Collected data

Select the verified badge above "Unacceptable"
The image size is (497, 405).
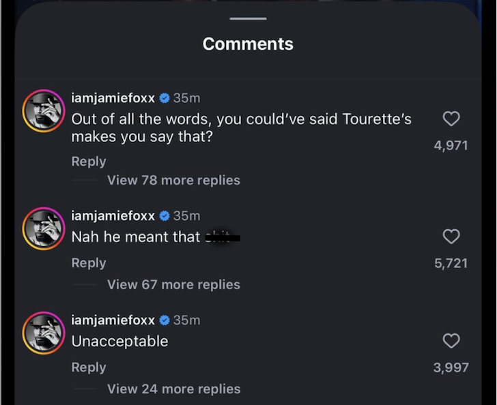pos(165,320)
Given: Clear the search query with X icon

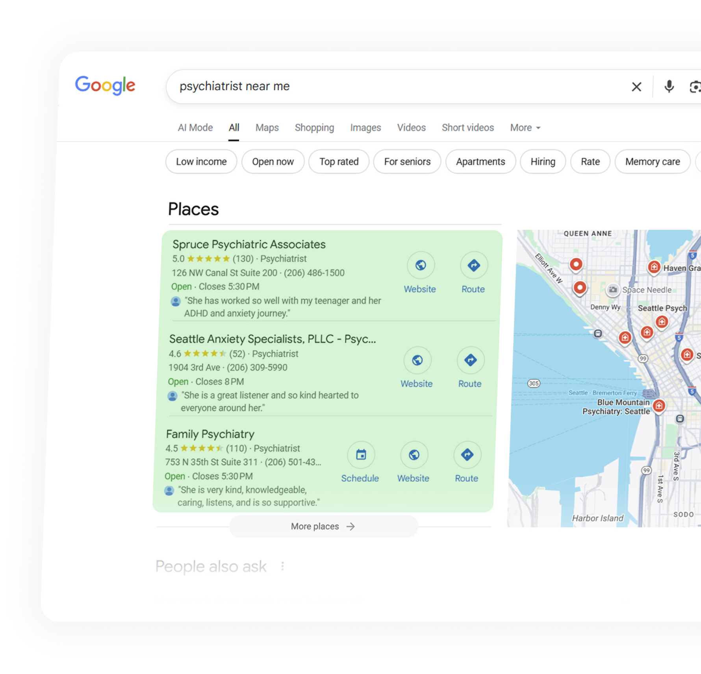Looking at the screenshot, I should coord(636,87).
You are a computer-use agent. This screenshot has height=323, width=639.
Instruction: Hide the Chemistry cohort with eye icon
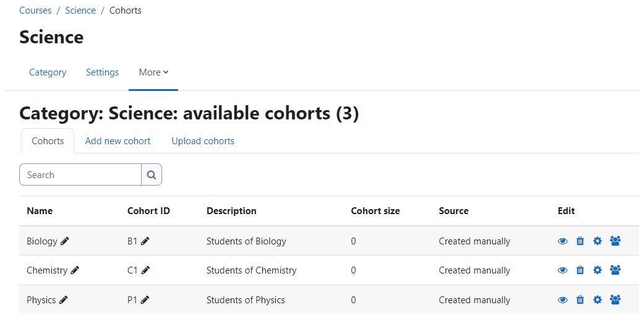pyautogui.click(x=562, y=270)
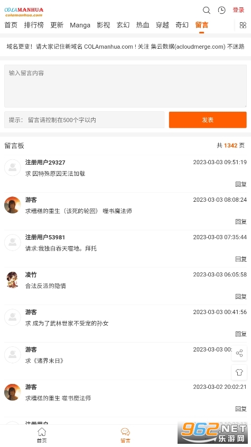Go to home via bottom house icon

point(42,435)
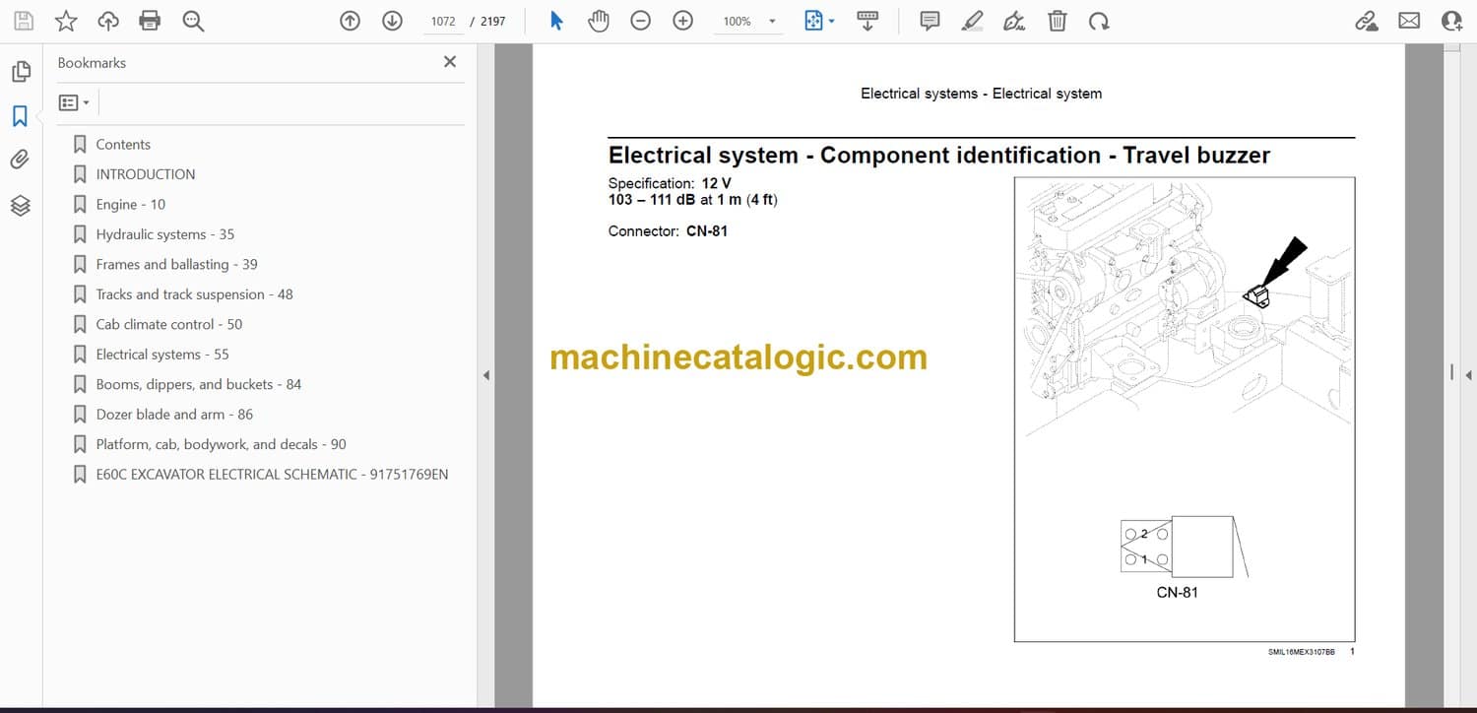Open the zoom level 100% dropdown

[x=772, y=22]

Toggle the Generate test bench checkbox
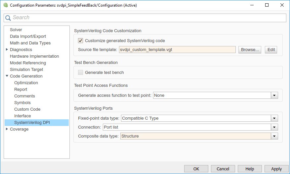point(80,72)

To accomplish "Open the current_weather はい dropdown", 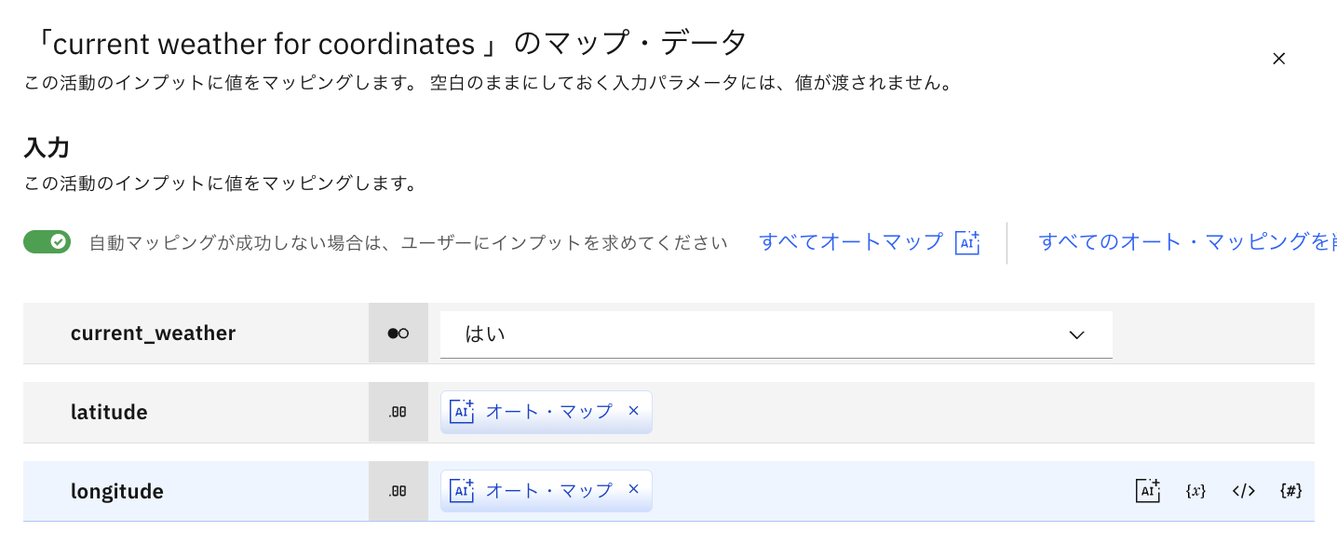I will (x=763, y=334).
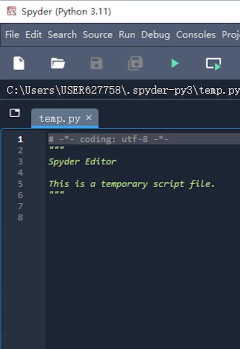Image resolution: width=240 pixels, height=349 pixels.
Task: Click the Save all files icon
Action: (136, 63)
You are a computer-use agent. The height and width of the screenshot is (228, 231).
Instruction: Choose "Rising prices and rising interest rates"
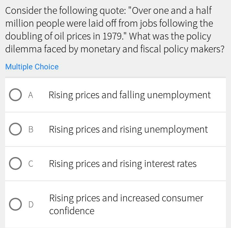tap(123, 164)
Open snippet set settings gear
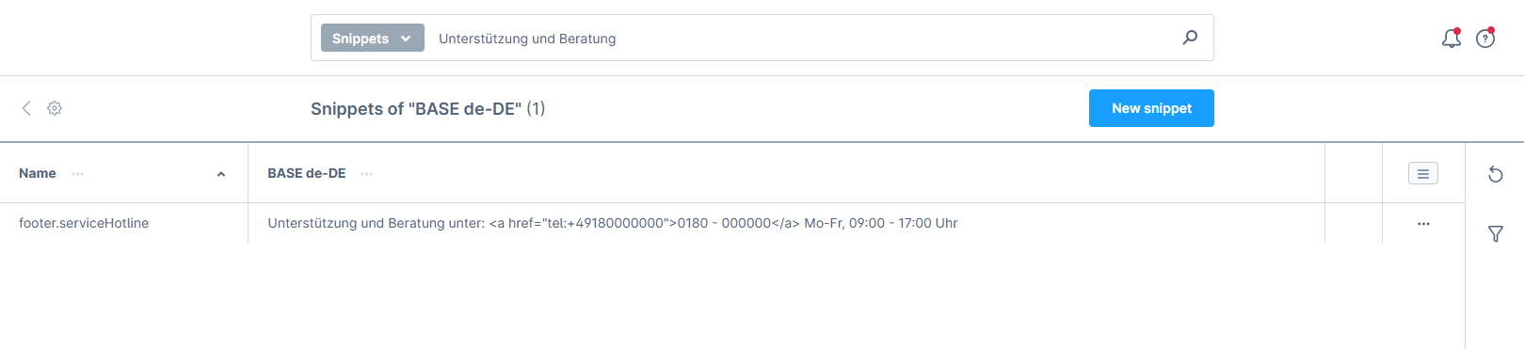 [55, 108]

*Problem to solve:* Every line that contains the string "computer" should be copied from the entries.

*Written solution:*
You are a computer-use agent. This screenshot has height=323, width=639.
You are a computer-use agent. The height and width of the screenshot is (228, 231).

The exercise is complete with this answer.